Your answer must be an exact retyping of the line containing "ABOUT (866, 98)" and every line after it through the end of the records below, with no pictures and nothing else.

Items from a data source:
_ _ _ _ _

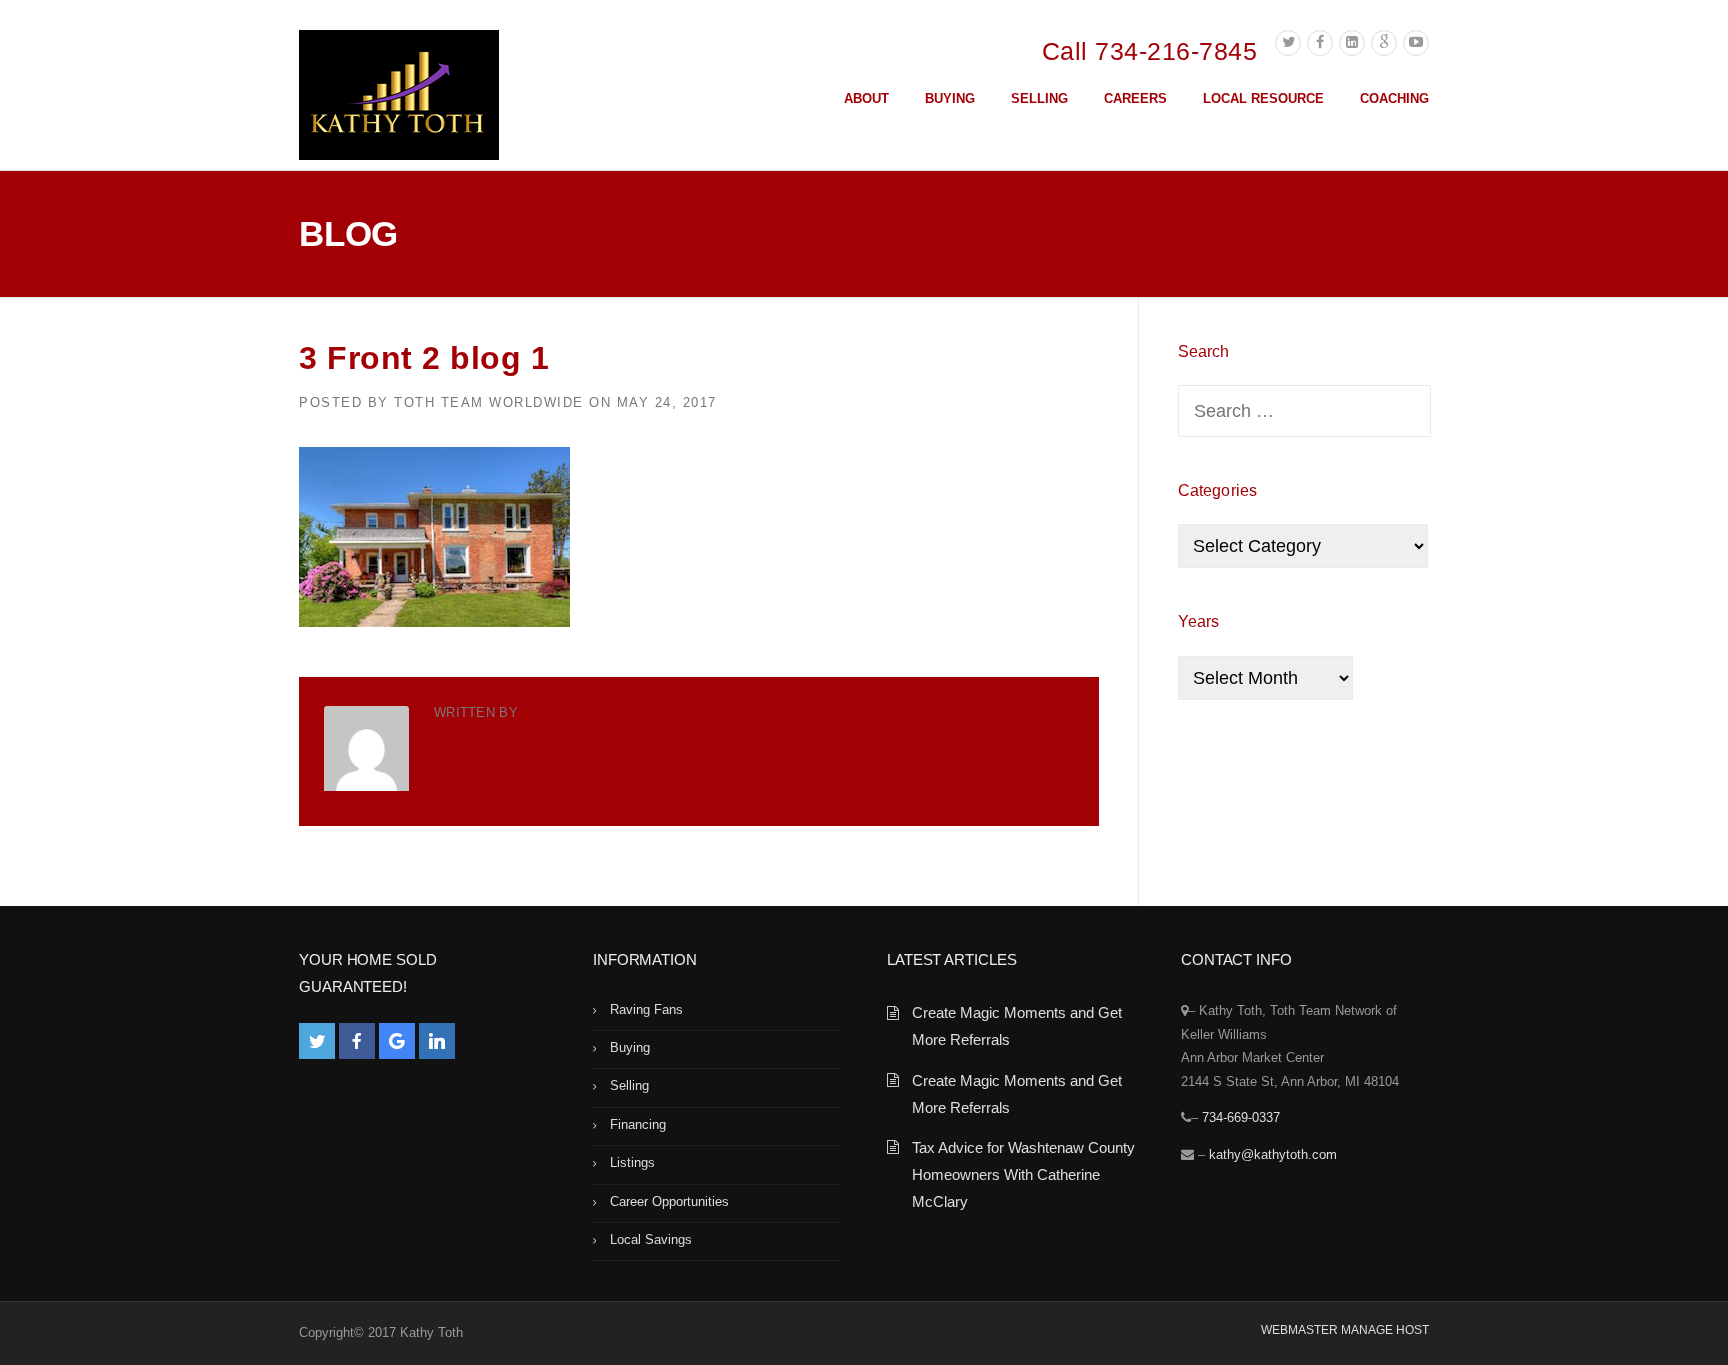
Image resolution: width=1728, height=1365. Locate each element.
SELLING (1039, 98)
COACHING (1394, 98)
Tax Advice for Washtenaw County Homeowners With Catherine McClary (1023, 1174)
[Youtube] (1416, 43)
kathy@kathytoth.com (1273, 1154)
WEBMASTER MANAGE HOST (1345, 1330)
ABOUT (866, 98)
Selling (629, 1085)
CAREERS (1135, 98)
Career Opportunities (669, 1201)
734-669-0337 (1241, 1117)
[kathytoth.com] (399, 99)
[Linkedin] (1352, 43)
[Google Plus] (1384, 43)
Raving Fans (646, 1009)
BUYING (950, 98)
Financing (638, 1124)
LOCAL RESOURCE (1263, 98)
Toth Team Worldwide (489, 402)
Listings (632, 1162)
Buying (630, 1047)
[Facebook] (1320, 43)
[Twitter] (1288, 43)
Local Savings (651, 1239)
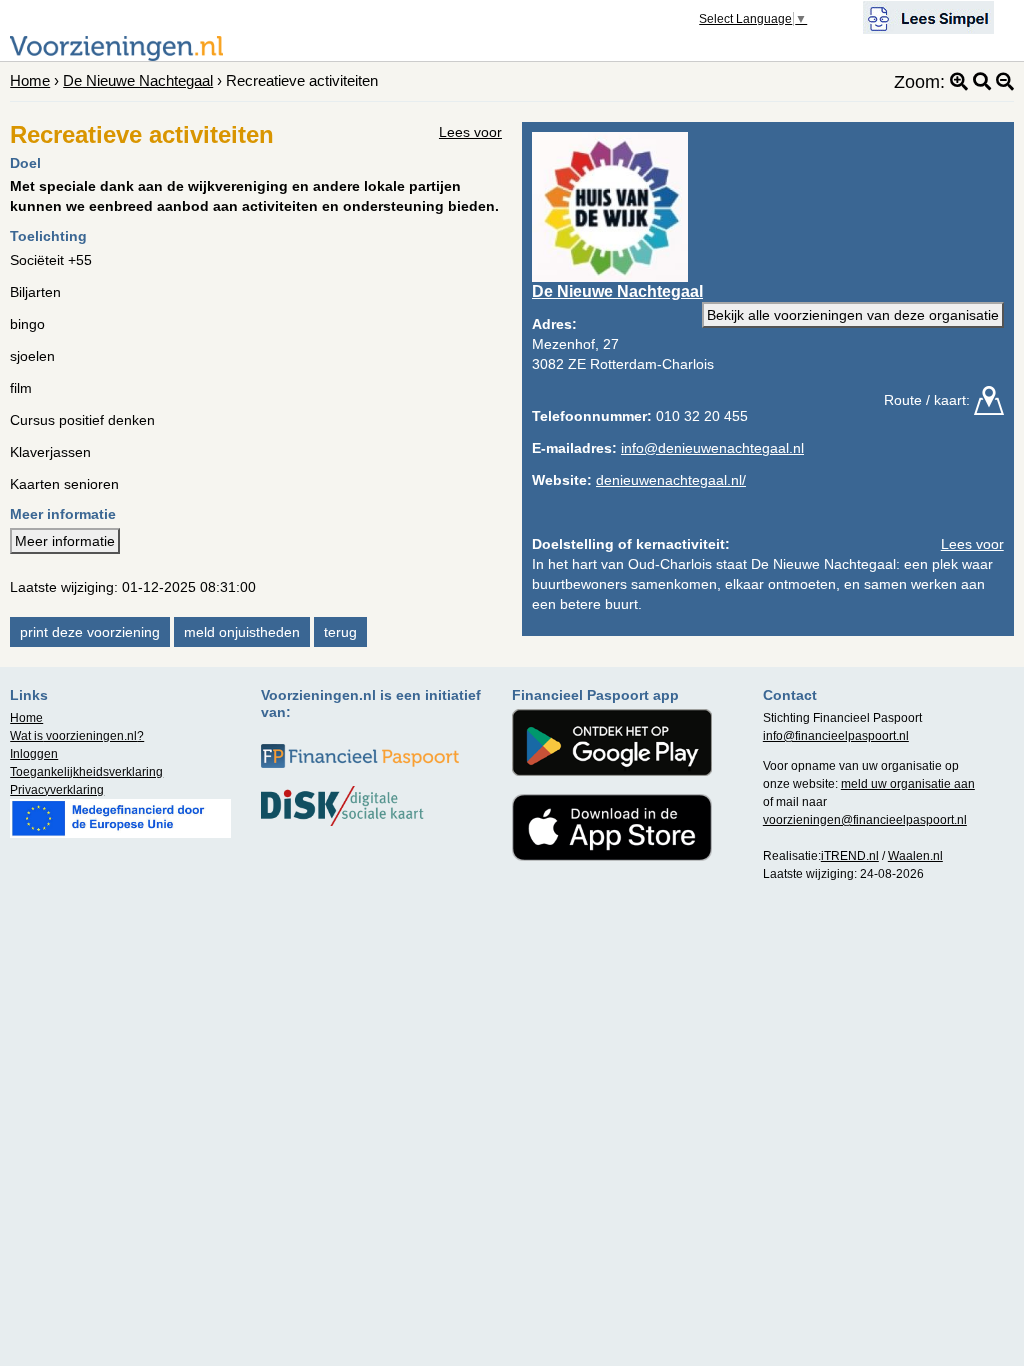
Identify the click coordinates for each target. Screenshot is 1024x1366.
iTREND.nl (850, 856)
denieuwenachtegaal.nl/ (671, 480)
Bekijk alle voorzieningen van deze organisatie (853, 315)
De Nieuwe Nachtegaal (138, 80)
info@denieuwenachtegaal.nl (712, 448)
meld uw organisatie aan (908, 784)
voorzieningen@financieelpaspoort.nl (865, 820)
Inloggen (34, 754)
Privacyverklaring (57, 790)
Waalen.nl (915, 856)
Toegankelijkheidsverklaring (86, 772)
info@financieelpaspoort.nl (836, 736)
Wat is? (77, 736)
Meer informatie (65, 541)
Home (30, 80)
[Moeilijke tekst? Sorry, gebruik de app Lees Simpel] (928, 16)
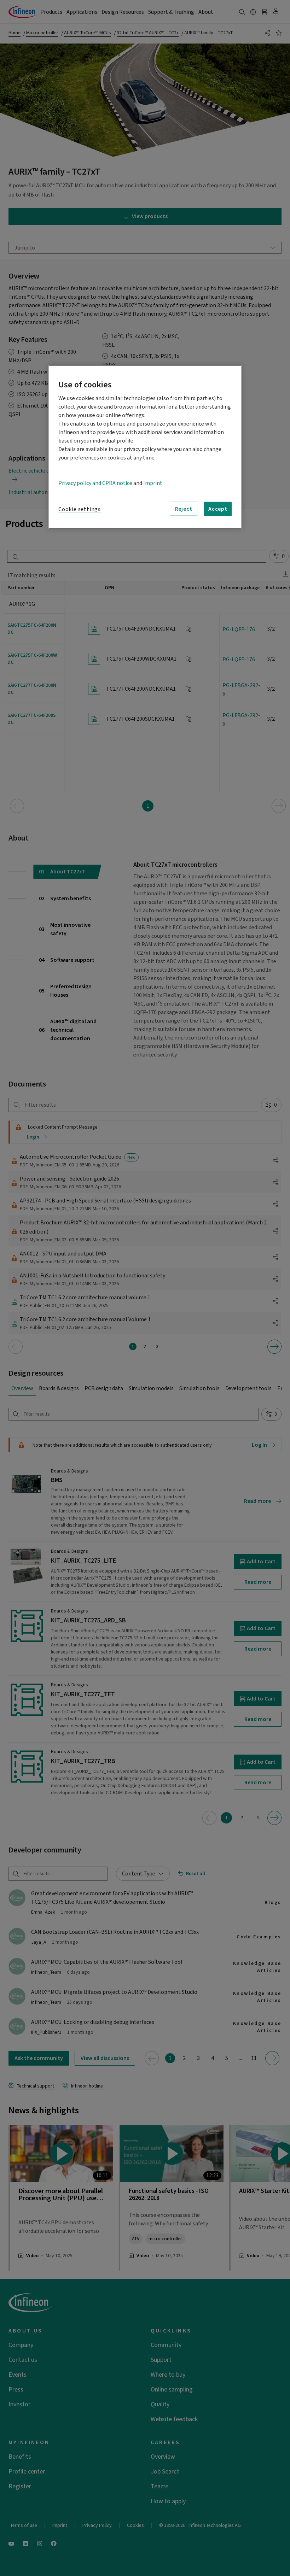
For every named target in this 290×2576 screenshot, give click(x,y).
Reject (183, 509)
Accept (217, 509)
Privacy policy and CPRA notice (95, 483)
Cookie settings (79, 509)
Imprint (152, 483)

_ _ _ _ _

→ **PROBLEM SOLUTION**:
ABOUT (866, 98)
Selling (629, 1085)
CAREERS (1135, 98)
Career Opportunities (669, 1201)
734-669-0337 (1241, 1117)
[kathytoth.com] (399, 99)
[Linkedin] (1352, 43)
[Google Plus] (1384, 43)
Raving Fans (646, 1009)
BUYING (950, 98)
Financing (638, 1124)
LOCAL RESOURCE (1263, 98)
Toth Team Worldwide (489, 402)
Listings (632, 1162)
Buying (630, 1047)
[Facebook] (1320, 43)
[Twitter] (1288, 43)
Local Savings (651, 1239)
Identify the click coordinates for each target. Screenshot is 1024x1366.
iTREND.nl (850, 856)
denieuwenachtegaal.nl/ (671, 480)
Bekijk alle voorzieningen van deze organisatie (853, 315)
De Nieuwe Nachtegaal (138, 80)
info@denieuwenachtegaal.nl (712, 448)
meld uw organisatie aan (908, 784)
voorzieningen@financieelpaspoort.nl (865, 820)
Inloggen (34, 754)
Privacyverklaring (57, 790)
Waalen.nl (915, 856)
Toegankelijkheidsverklaring (86, 772)
info@financieelpaspoort.nl (836, 736)
Wat is? (77, 736)
Meer informatie (65, 541)
Home (30, 80)
[Moeilijke tekst? Sorry, gebruik de app Lees Simpel] (928, 16)
For every named target in this 290×2576 screenshot, give click(x,y).
Reject (183, 509)
Accept (217, 509)
Privacy policy and CPRA notice (95, 483)
Cookie settings (79, 509)
Imprint (152, 483)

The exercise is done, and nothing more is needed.